FYI.

This story is over 5 years old.

Noisey Blog

Können wir nicht Freunde bleiben, Cold War Kids?

Ich war davon überzeugt, in Cold War Kids einen Liebe fürs Leben gefunden zu haben. Aber 90 Prozent aller Morde sind Beziehungstaten und irgendwann hatte ich ein Messer in der Brust stecken.

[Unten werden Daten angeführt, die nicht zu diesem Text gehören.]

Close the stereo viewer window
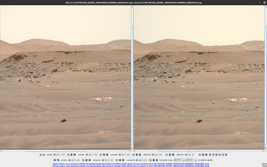click(264, 2)
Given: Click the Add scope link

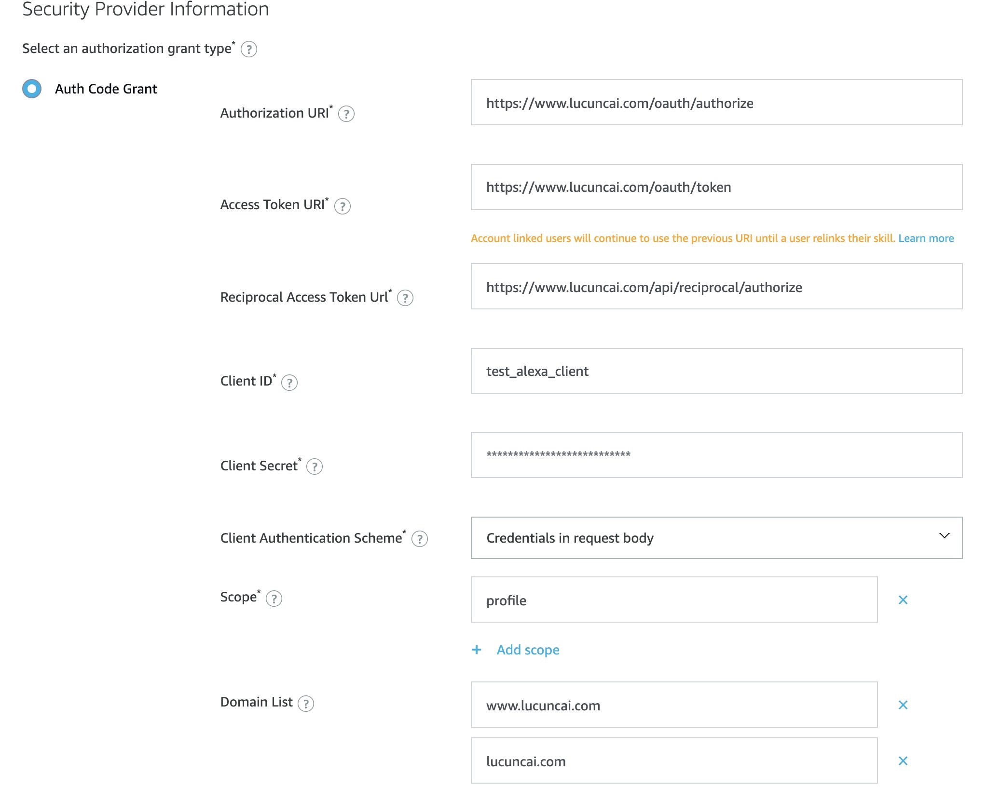Looking at the screenshot, I should tap(527, 650).
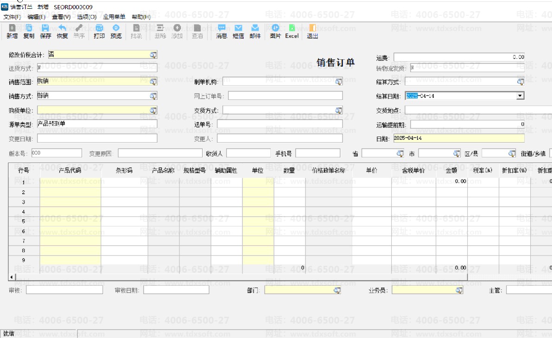This screenshot has width=552, height=338.
Task: Send an SMS with 短信 icon
Action: coord(238,31)
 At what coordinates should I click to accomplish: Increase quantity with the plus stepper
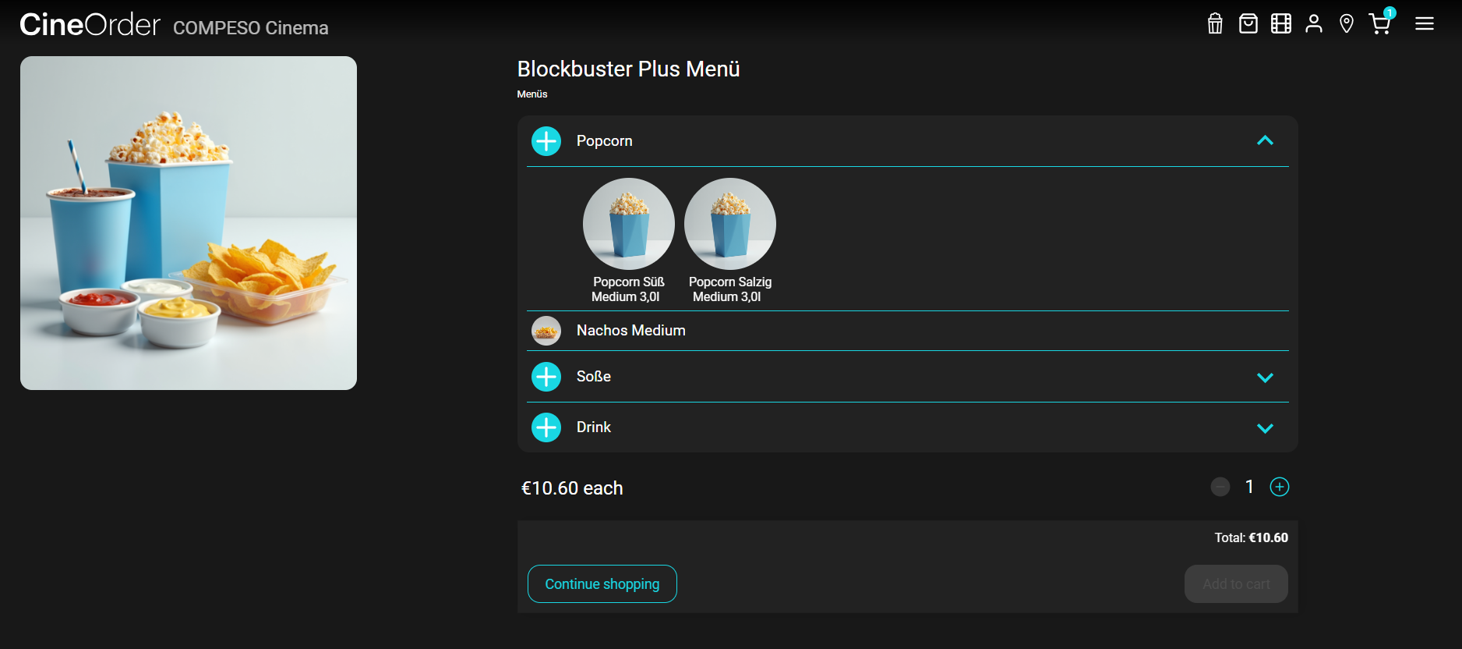tap(1280, 488)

Es kommt mir wie eine Ewigkeit vor, aber eigentlich ist es gar nicht so lange her als erstmals die Gitarre eines Cold War Kids-Songs mein Ohr erreichte. Sie war dünn, kläglich fast und man musste die ganze Zeit Angst haben, dass sie den Geist aufgibt, bevor das Ende des Song erreicht war. Getragen wurde diese Gitarre von einem kratzigen Bass, der sich langsam aber stetig voranstolperte und einem Schlagzeug, das—zumindest auf den ersten Metern—gerade so mitkam. Dazu dieser Gesang, der ebenso fragil war wie die Gitarre, ein Stimmchen, dünn, hoch, lächerlich.

Anzeige

Ich war hin und weg.

Dieser Song war „Hang Me Up To Dry“, hierzulande die erste Single von Cold War Kids‘ Debütalbum Robbers and Cowards, das ich mir am Tag des Releases kaufte und das inzwischen eines der wenigen Alben ist, die ich in gewisser Regelmäßigkeit wieder rauskrame, ein Dauerbrenner.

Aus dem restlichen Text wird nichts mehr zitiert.